Baldwin EMC CEO Karen Moore
I recently read the results of a study that indicate the old saying is true – you really are only as old as you feel. The research done by a team of scientists concluded that people who feel younger than they actually are have a better life expectancy overall.
If the same can be said for a company like Baldwin EMC, then we’re poised to be around for a lot longer, because we certainly don’t feel like an 80-year-old. That’s thanks to our open door approach to things like cutting-edge technology, modern equipment and specialized training for employees.
But looking back at where we came from, it’s not hard to also feel a sense of pride in this journey that’s spanned eight decades.
If you lived in the areas served by Baldwin EMC 80 years ago, you would have experienced a darkness so complete it might frighten you. Except for the
feeble orange glow from a lantern carried by a farmer doing his chores, there was no light.
It was a time of great hardship for the people living outside the “big city.” If you were a rural resident back then, you were a second-class citizen. Your day began and ended with the rise and set of the sun. Every chore required backbreaking labor.
But then one day a new company called Baldwin EMC began laying the groundwork for a dramatic change to the way rural residents lived their lives. Not long after, the lights came on.
Only a handful of those still with us today can remember that era of early electrification. Over the years, we’ve tried to gather their stories in order to preserve the memories of Baldwin EMC’s beginnings. I’d like to share with you part of a story told to us by Baldwin EMC member Mrs. Jeanette Dyess Ryan, who lived in the Rosinton area of Baldwin County several years ago.

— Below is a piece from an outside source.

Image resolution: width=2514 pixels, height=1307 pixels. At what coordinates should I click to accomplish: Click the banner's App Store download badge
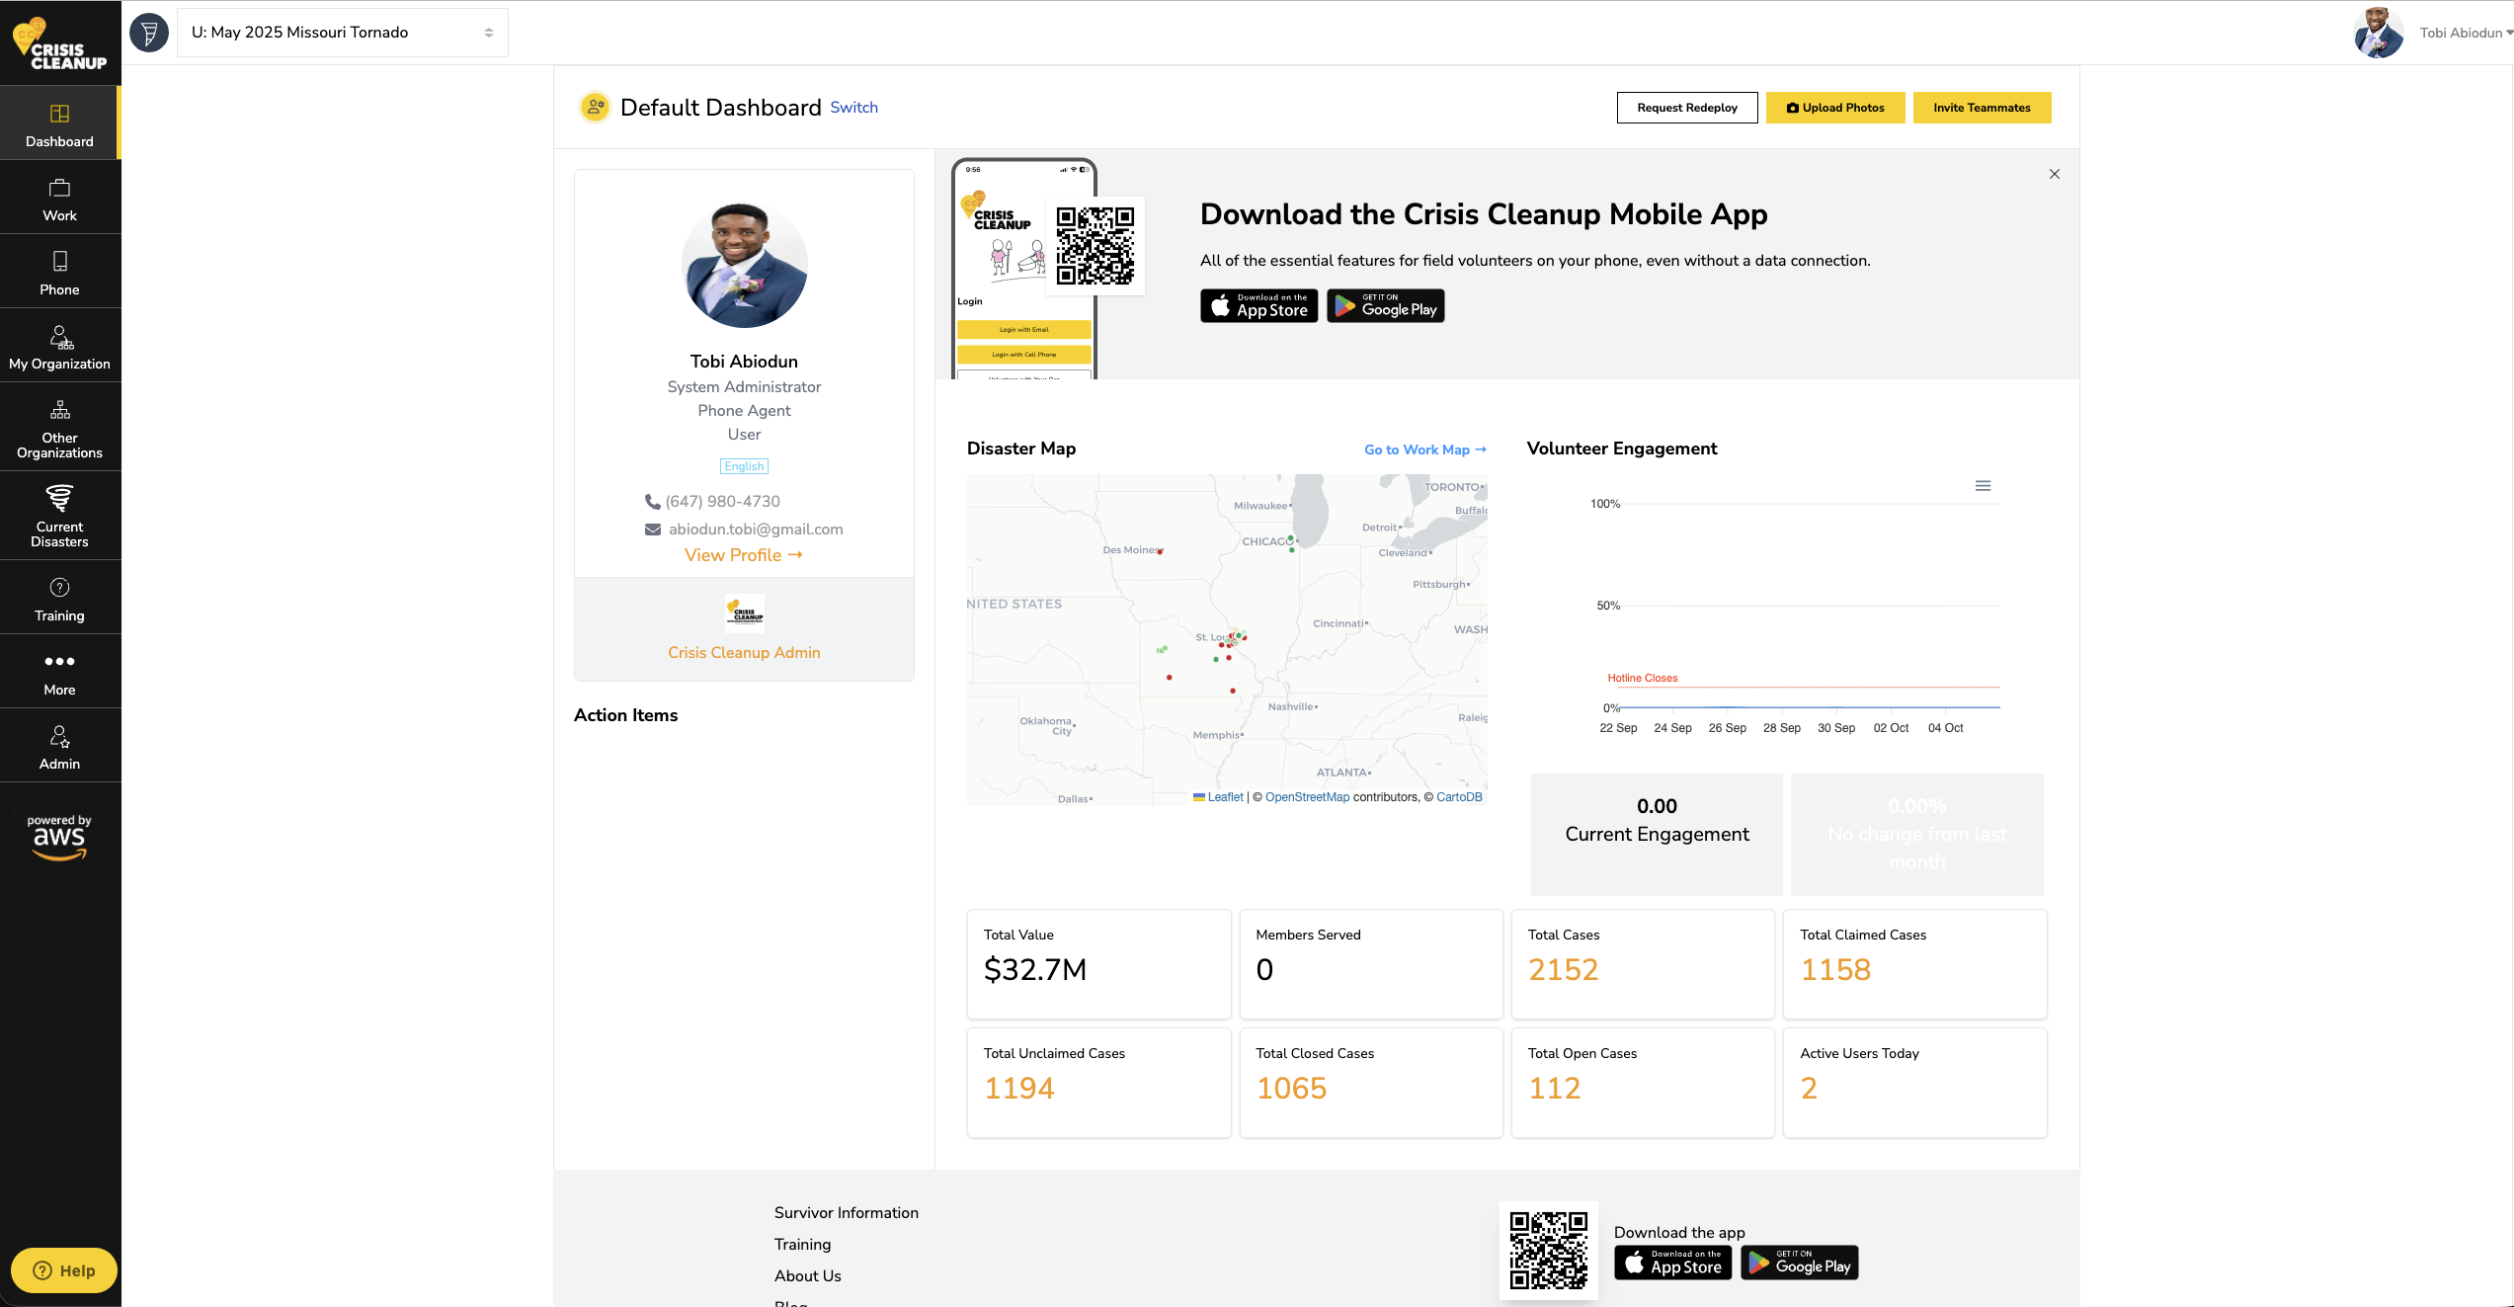pos(1258,306)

“One day as I walked the dusty lane coming from school and turned the curve to the small hollow, I could see a truck parked in front of the house. I could see it contained a lot of wire and other supplies as I passed it. Inside our house, I saw Mr. W.M. Gullege, the community electrician, running wires upstairs and cutting small holes in the top of the ceiling. When he finished his job I went outside while they turned on the power…I ran inside to see the whole house ablaze with the brightness of sunlight shining from those small, white bulbs with long pull strings hanging from short chains. It was an incredible experience for me to do my homework without having to smell the rancid odor of the old kerosene lamp. It took my eyes a while to adjust to the glow of a million lights, but it was an experience I will never forget.”
Stories like this are the thread that weaves together the fabric of this cooperative. They are the catch in our throat when we speak of our history. They are the gleam that will be in our eyes as we celebrate our anniversary this month.
We aren’t the only ones who should be feeling this pride. You should feel it as well. That’s because our story is your story. Most of you weren’t part of Baldwin EMC’s founding, but as a member and an owner, you are a part of its future. You are part of a story that will be told 80 years from now.
I’d like to end this column with a simple request. Those of you who remember what it was like to live without electricity, please share your story with your children and grandchildren. Don’t let this great American success story be forgotten.